Very simple: make it possible to loan a digital book to a friend. Not authorize the same book simultaneously across multiple computers on the same account, but actually de-auth it from one and give it to someone else.
IMHO the first service to do this becomes the dominant eReader format and here’s why: this is the last inadequacy that still drives people like myself to purchase physical books. The reading experience of eReaders has become adequate in every other respect and has other added advantages like search, portability, convenience of sync across multiple devices, instant gratification of being able to download immediately, etc.
I use the Mac client to read Kindle books now and I’ve tinkered with the Apple iBooks. Both are comparable but neither offers this ability to pass a book on after you read it. If there were limitless lending then it could be argued that it would wreck the eBook market and create a secondary blackmarket of people scalping loaned eBooks. But it would also cement that provider’s eBook format as the dominant format and force everyone get an account on their system. Because they still control the auth/de-auth lending process they could mitigate this problem by throttling the frequency or absolute number of times a book could be lent.

Given material »
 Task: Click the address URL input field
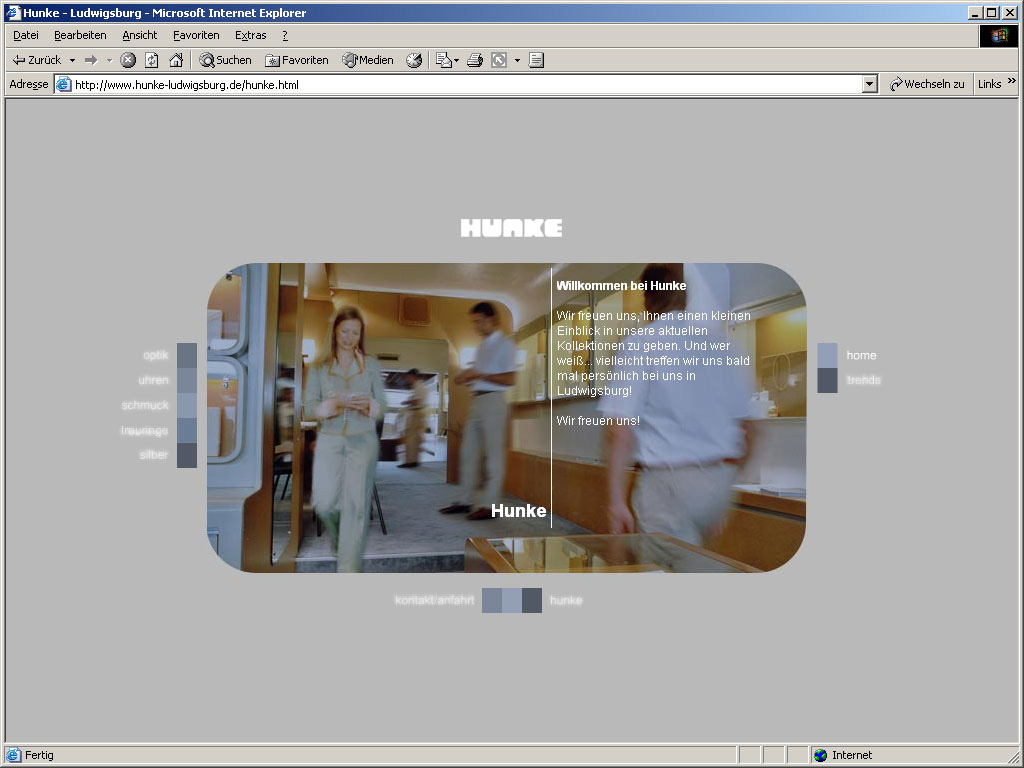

Tasks »
**1.** Answer these from the eBook lending text:
(a) What does the writer propose digital books should make possible?
(b) Which client does the writer use to read Kindle books?
(c) How could a provider limit lending abuse, according to the last paragraph?
**2.** Retype everything in the eBook lending text from "Very simple: make" down to "download immediately, etc.".

Answers to the tasks »
**1.**
(a) Loaning a digital book to a friend by de-authorizing it on one computer and giving it to someone else.
(b) The Mac client.
(c) By throttling the frequency or absolute number of times a book could be lent.

**2.**
Very simple: make it possible to loan a digital book to a friend. Not authorize the same book simultaneously across multiple computers on the same account, but actually de-auth it from one and give it to someone else.
IMHO the first service to do this becomes the dominant eReader format and here’s why: this is the last inadequacy that still drives people like myself to purchase physical books. The reading experience of eReaders has become adequate in every other respect and has other added advantages like search, portability, convenience of sync across multiple devices, instant gratification of being able to download immediately, etc.